51.Le Comité note que Hong Kong (Chine) s’est engagé à introduire le suffrage universel. Toutefois, le Comité constate avec préoccupation que le système électoral n’est pas conforme aux prescriptions de l’article 25 du Pacte, et que la situation à cet égard s’est encore détériorée depuis les changements intervenus sur le plan électoral en 2021. Le Comité est particulièrement préoccupé par : a) la réduction significative du nombre de sièges dont les titulaires sont directement élus par la population, tant au sein du Comité électoral que du Conseil législatif ; b) la diminution de la représentativité du Comité électoral par suite des changements intervenus dans la composition de ses secteurs et sous-secteurs ; c) les critères restrictifs d’éligibilité des candidats, qui laissent aux candidats des partis d’opposition peu de chances de pouvoir se présenter aux élections, voire aucune ; d) l’absence de participation du public à l’élection du Chef de l’exécutif ; e) les critères imprécis en vertu desquels certains candidats et élus sont disqualifiés (art. 2, 3, 25, 26 et 27).
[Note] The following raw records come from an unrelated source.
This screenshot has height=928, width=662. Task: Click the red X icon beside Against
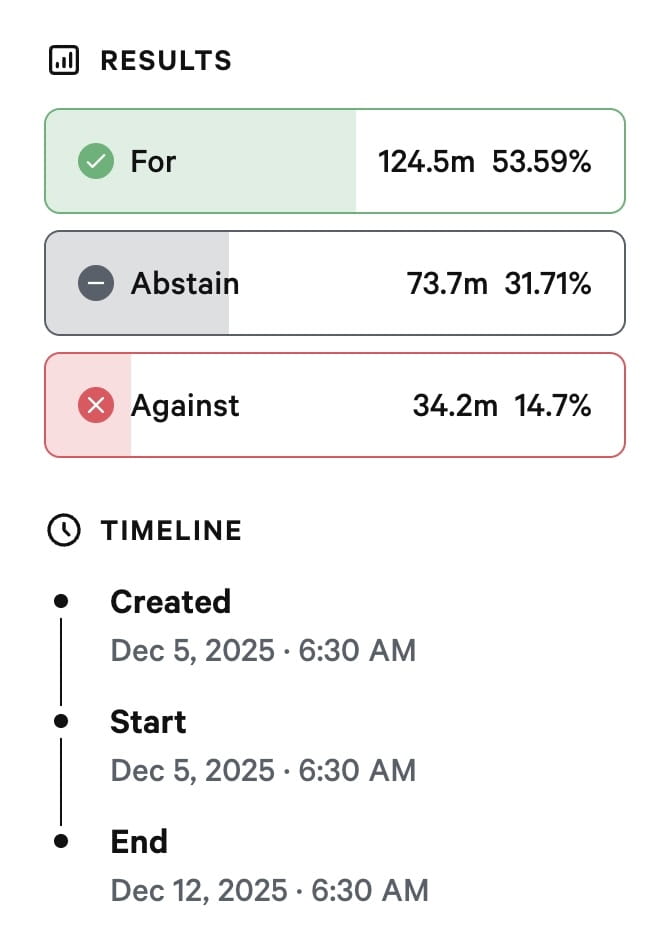96,406
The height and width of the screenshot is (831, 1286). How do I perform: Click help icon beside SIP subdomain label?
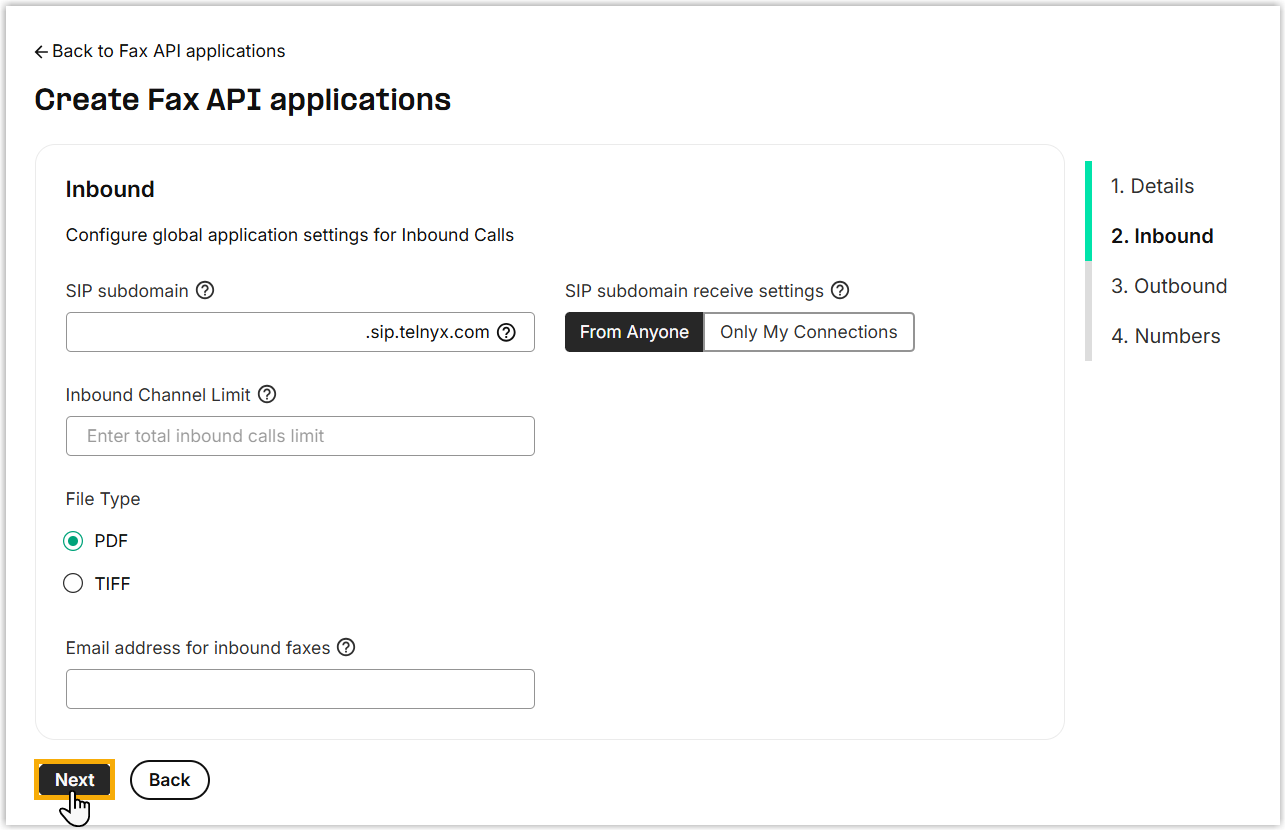point(205,291)
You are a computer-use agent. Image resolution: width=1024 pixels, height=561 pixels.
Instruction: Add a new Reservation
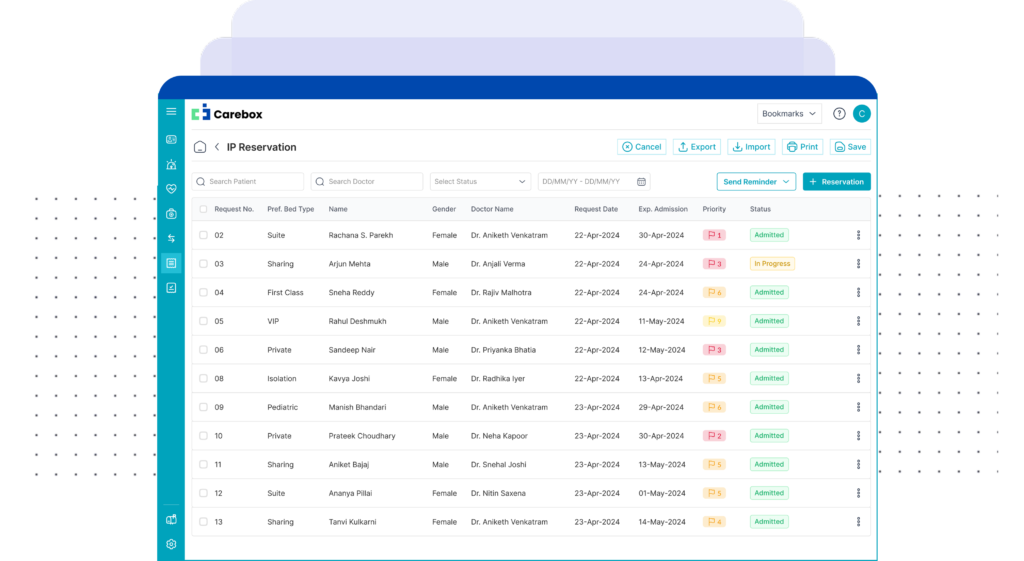pyautogui.click(x=836, y=182)
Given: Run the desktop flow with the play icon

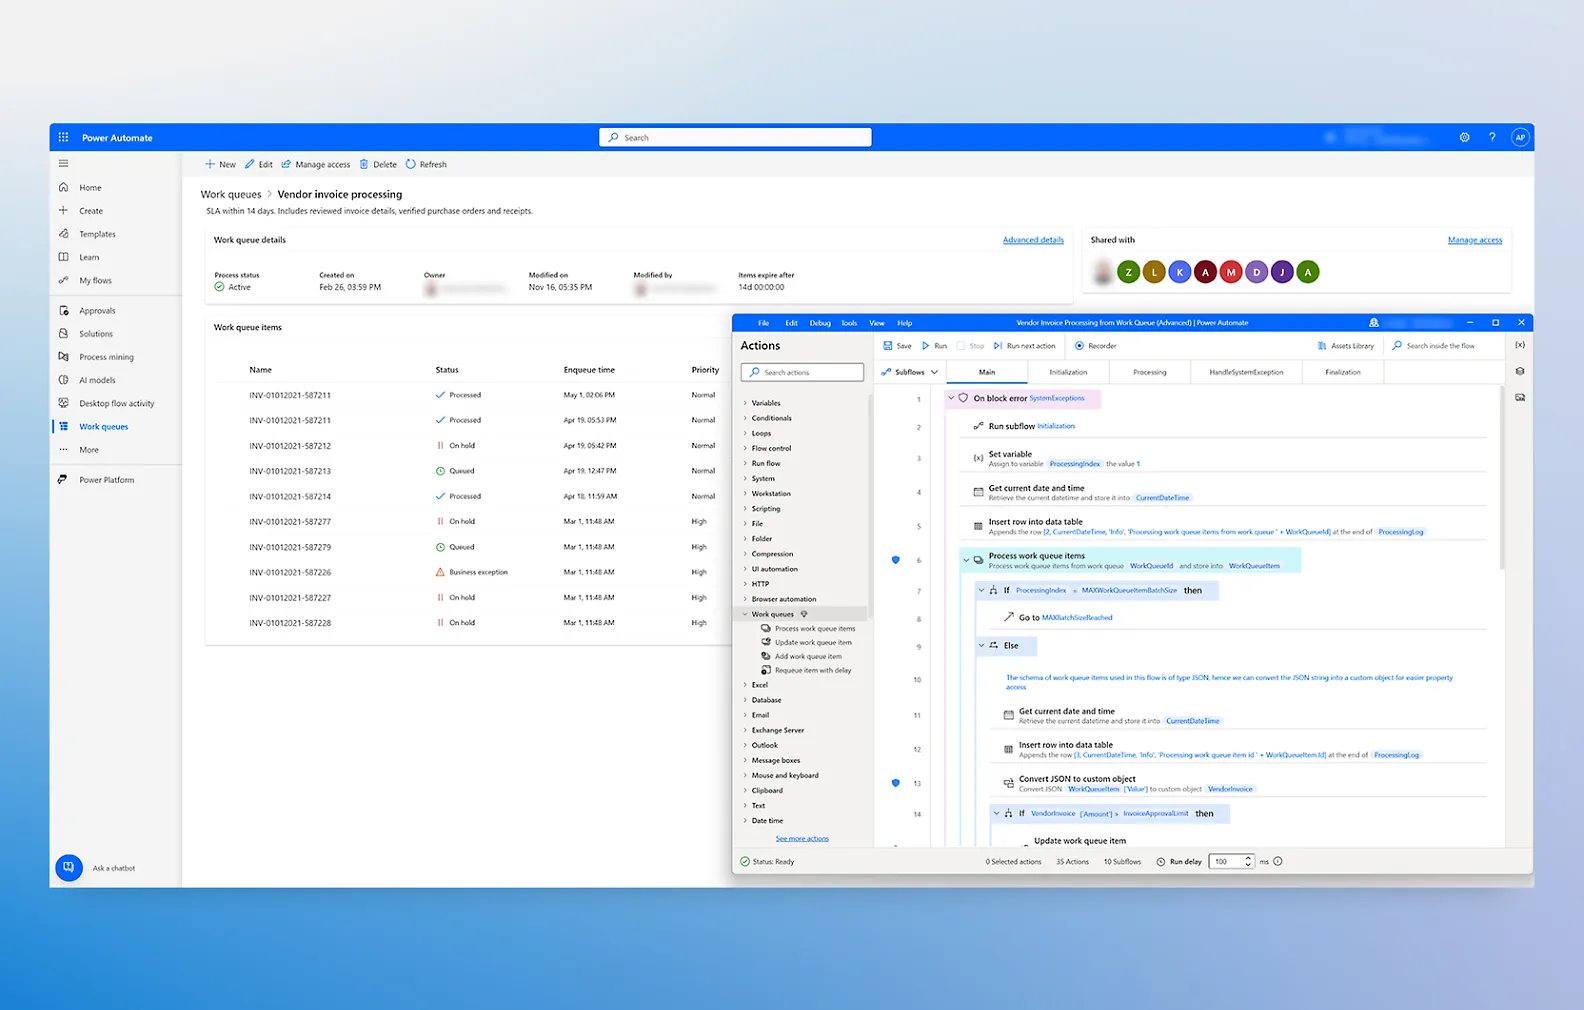Looking at the screenshot, I should tap(926, 346).
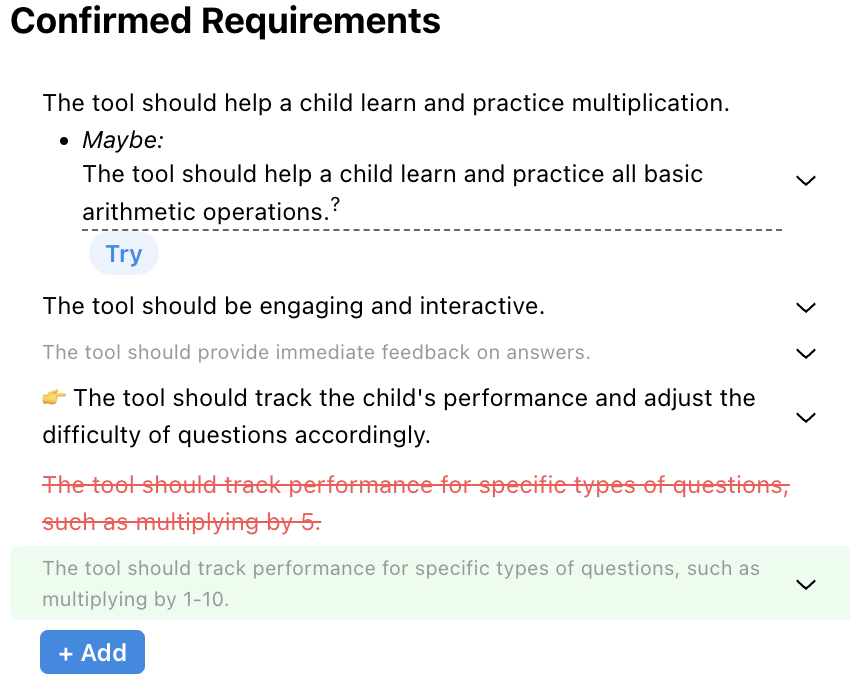The height and width of the screenshot is (689, 850).
Task: Open chevron beside track child's performance requirement
Action: 806,417
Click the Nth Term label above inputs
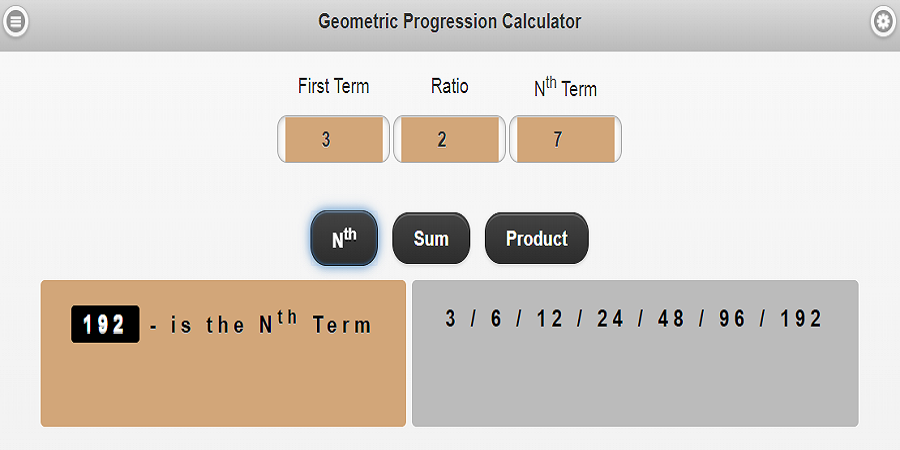The height and width of the screenshot is (450, 900). point(565,88)
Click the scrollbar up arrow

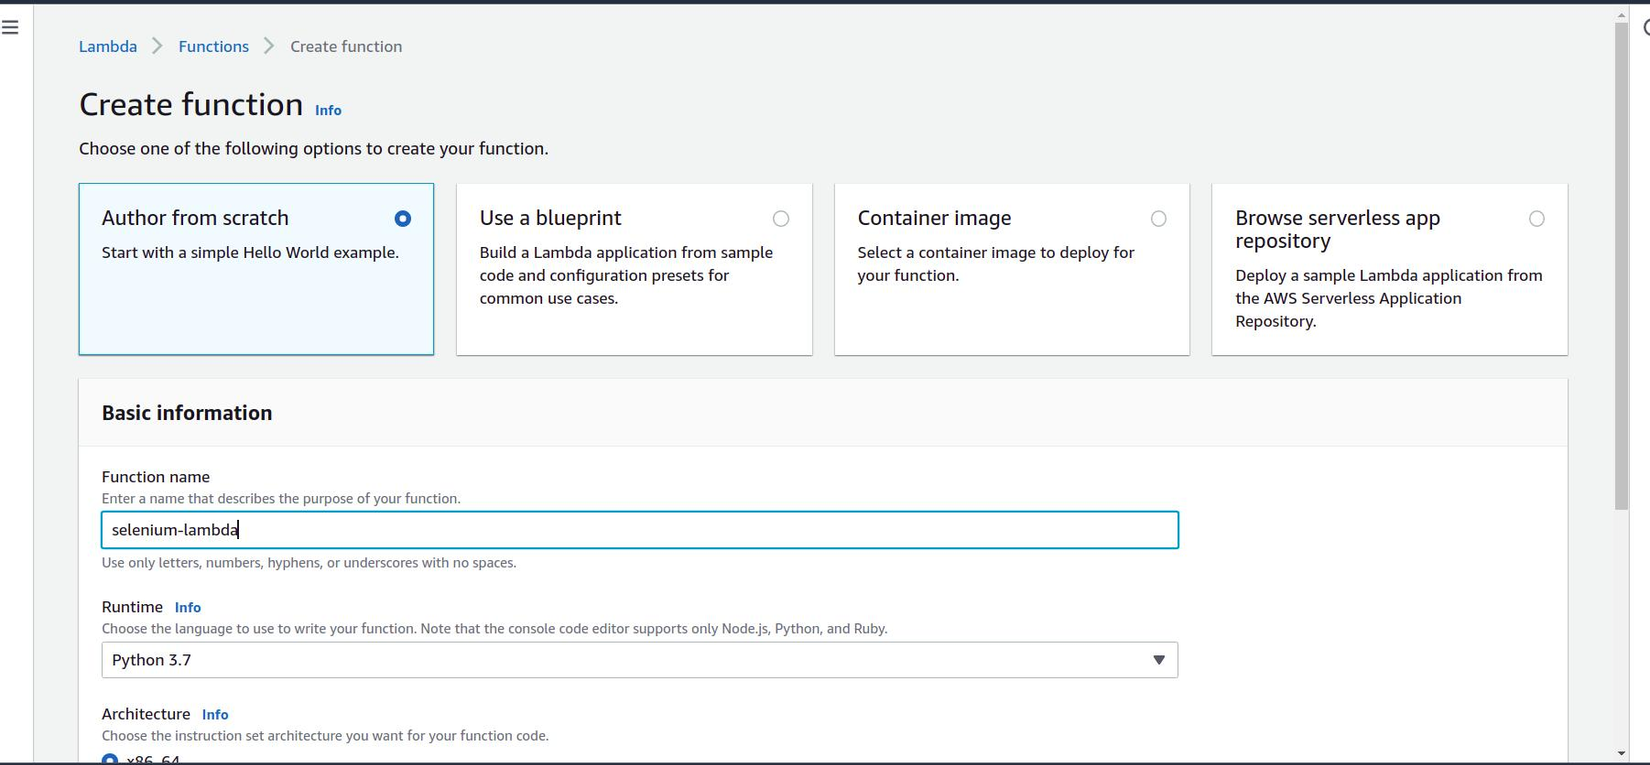click(1621, 15)
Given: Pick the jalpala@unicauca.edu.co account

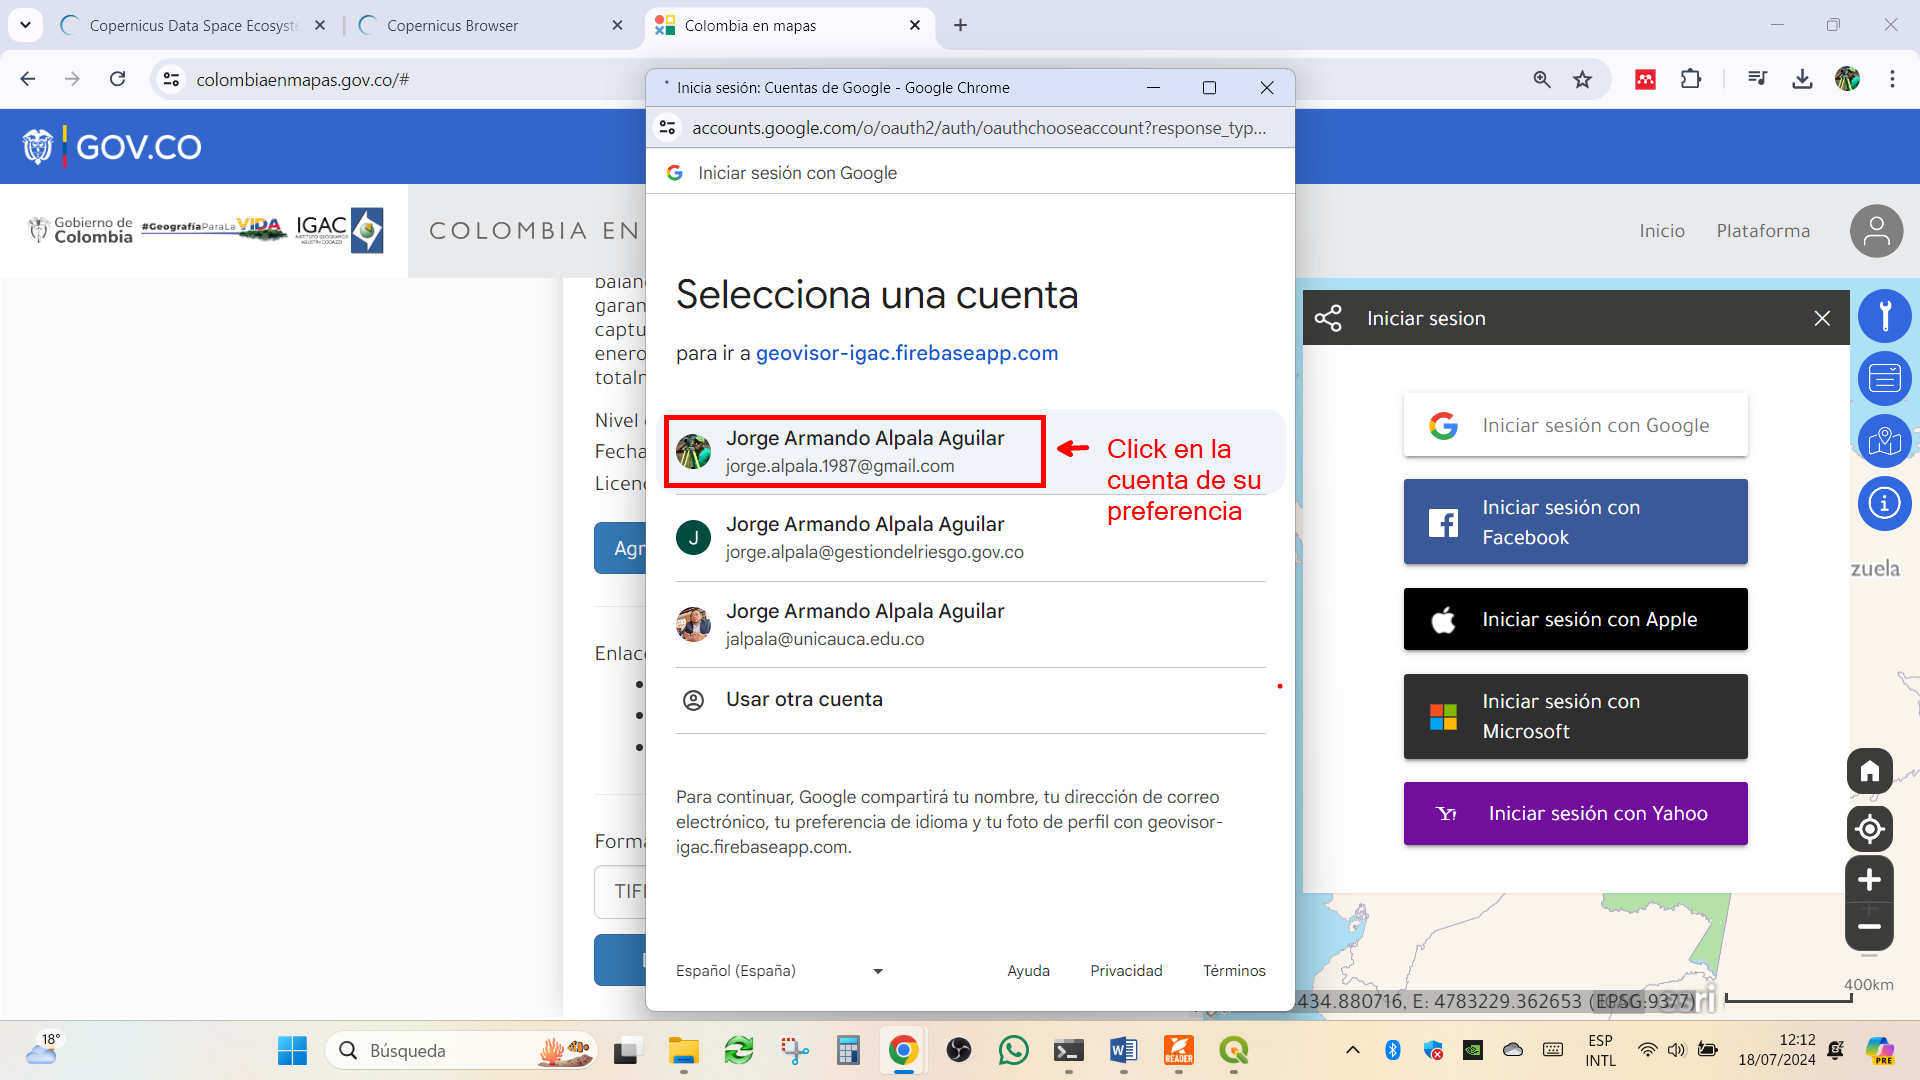Looking at the screenshot, I should [x=970, y=625].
52. Hong Kong (Chine) devrait prendre des mesures concrètes, assorties d’un calendrier précis, pour introduire le suffrage universel. Dans l’intervalle, elle devrait réformer le système électoral conformément à l’article 25 du Pacte et à l’observation générale n o 25 (1996) du Comité, notamment en  : a) augmentant le nombre de sièges dont les titulaires sont directement élus par la population, au sein du Comité électoral et du Conseil législatif  ; b) augmentant le nombre d’électeurs publics au sein du Comité électoral  ; c) introduisant le vote public pour l’élection du Chef de l’exécutif  ; d) révisant les critères d’éligibilité afin d’assurer la diversité parmi les candidats  ; e) revoyant les critères de disqualification, et en supprimant ceux qui sont discriminatoires. En outre, elle devrait revenir sur la décision de disqualifier certains élus.

D.Diffusion et suivi

53. Hong Kong (Chine) devrait diffuser largement le texte du Pacte, de son quatrième rapport périodique, des réponses écrites à la liste des points établie par le Comité et des présentes observations finales auprès des autorités judiciaires, législatives et administratives, de la société civile et des organisations non gouvernementales présentes à Hong Kong (Chine) ainsi qu’auprès du grand public pour faire mieux connaître les droits consacrés par le Pacte. Hong Kong (Chine) devrait faire en sorte que le rapport et les présentes observations finales soient traduits dans ses langues officielles.

54. Conformément à l’article 75 ( par.  1) du Règlement intérieur du Comité, Hong Kong (Chine) est invitée à faire parvenir, le 28 juillet 2025 au plus tard, des renseignements sur la suite qu’elle aura donnée aux recommandations formulées aux paragraphes 14 (loi sur la sécurité nationale), 42 (liberté d’expression) et 50 (liberté d’association) plus haut.

55. Le Comité demande à Hong Kong (Chine) de lui soumettre son prochain rapport périodique le 27 juillet 2028 au plus tard et d’y faire figurer des renseignements précis et à jour sur la suite qu’elle aura donnée aux autres recommandations formulées dans les présentes observations finales et sur l’application du Pacte dans son ensemble. Il demande également à Hong Kong (Chine), lorsqu’elle élaborera ce rapport, de tenir de vastes consultations avec la société civile et les organisations non gouvernementales présentes dans la région. Conformément à la résolution 68/268 de l’Assemblée générale, le rapport ne devra pas dépasser 21 200 mots.